There are two types of periods when I delve heavily into our numbers, when things are down and when things are up, really up. We're thankfully in that "really up" period where our annual sales have skyrocketed. This is always worrying, because when sales are down, it's natural to tighten your belt, cut costs and act smarter. That is almost always the right thing to do anyway.
However, strong sales, really strong sales, are dangerous as it leads to stupid behavior. Really strong sales encourage structural changes, like expansion, new hiring, taking on debt, and the kind of stuff you regret later when you realize you were experiencing a bubble. We are in a bubble now.
CCGs this year have propelled our sales up 30%. A new store, lesser experienced store owner or prospective store owner might find this very exciting and could be tempted to make bad decisions. You might be inclined to start a new store to capitalize on this huge trend, which is obvious for everyone to see. Heck, we're looking to use the extra money to make some structural changes ourselves, but the thought is this is temporary, providing an opportunity to better position ourselves in the future, rather than the expectation that sales will continue to rise like this. Like the stock market, by the time you usually spot a trend, the opportunity to capitalize on it has probably passed.
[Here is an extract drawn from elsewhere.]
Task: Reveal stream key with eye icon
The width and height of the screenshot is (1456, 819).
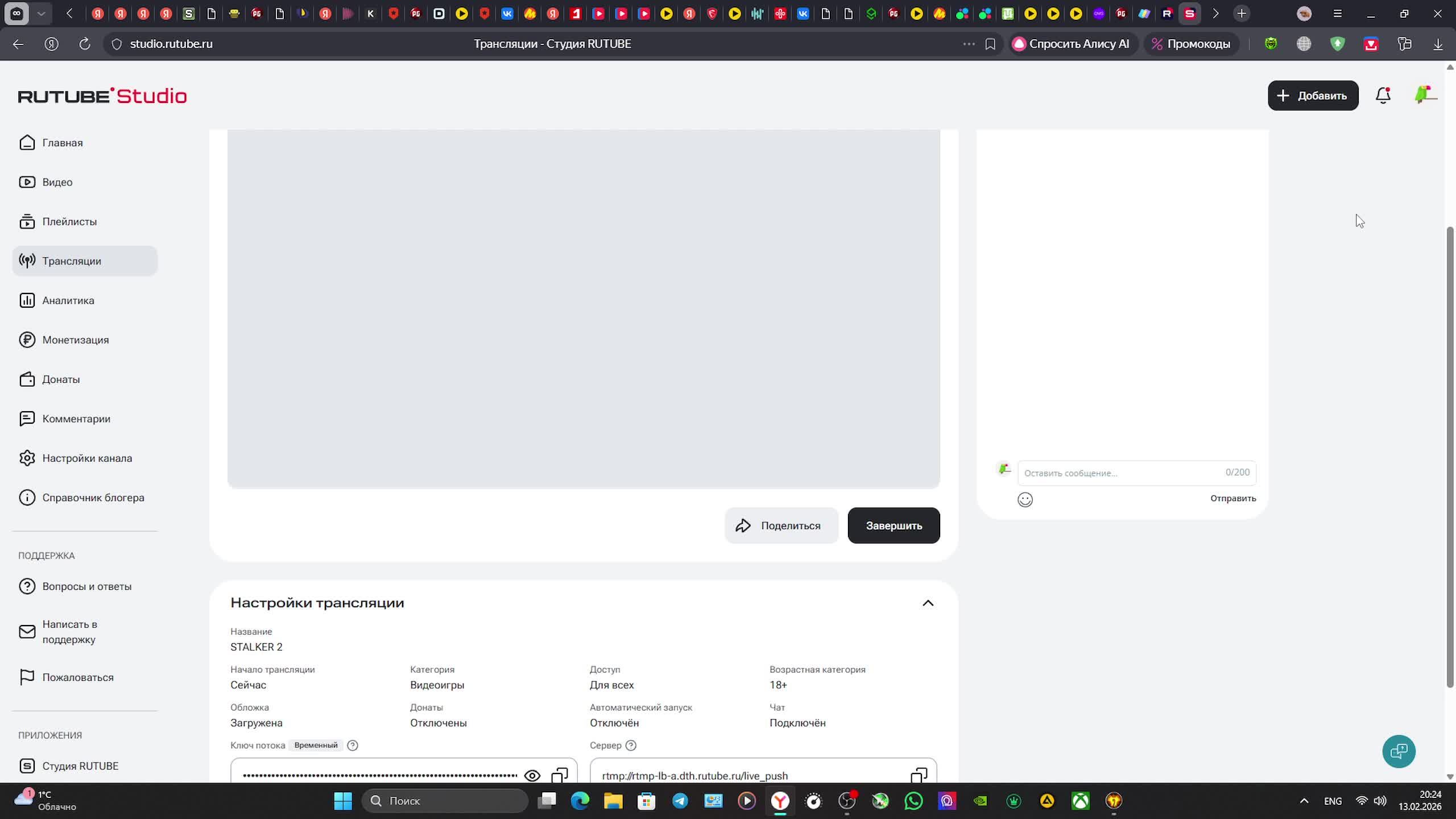Action: tap(532, 775)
What we see instead is slow and steady growth of around 6%, when you flatten CCGs and their supplies. D&D is on the ropes, 40K hasn't seen a new release in 6-months and it's a down year for board games. My holiday forecast is flat unless CCGs come to the rescue again. That 6% is still respectable retail growth but certainly doesn't call for big changes. Certainly stock better for the CCG crowd, buy some new tables and chairs, pay down debt and maybe even pick up some new fixtures or other needed things for the store, but my advice, if you're seeing what I'm seeing, is consider it temporary.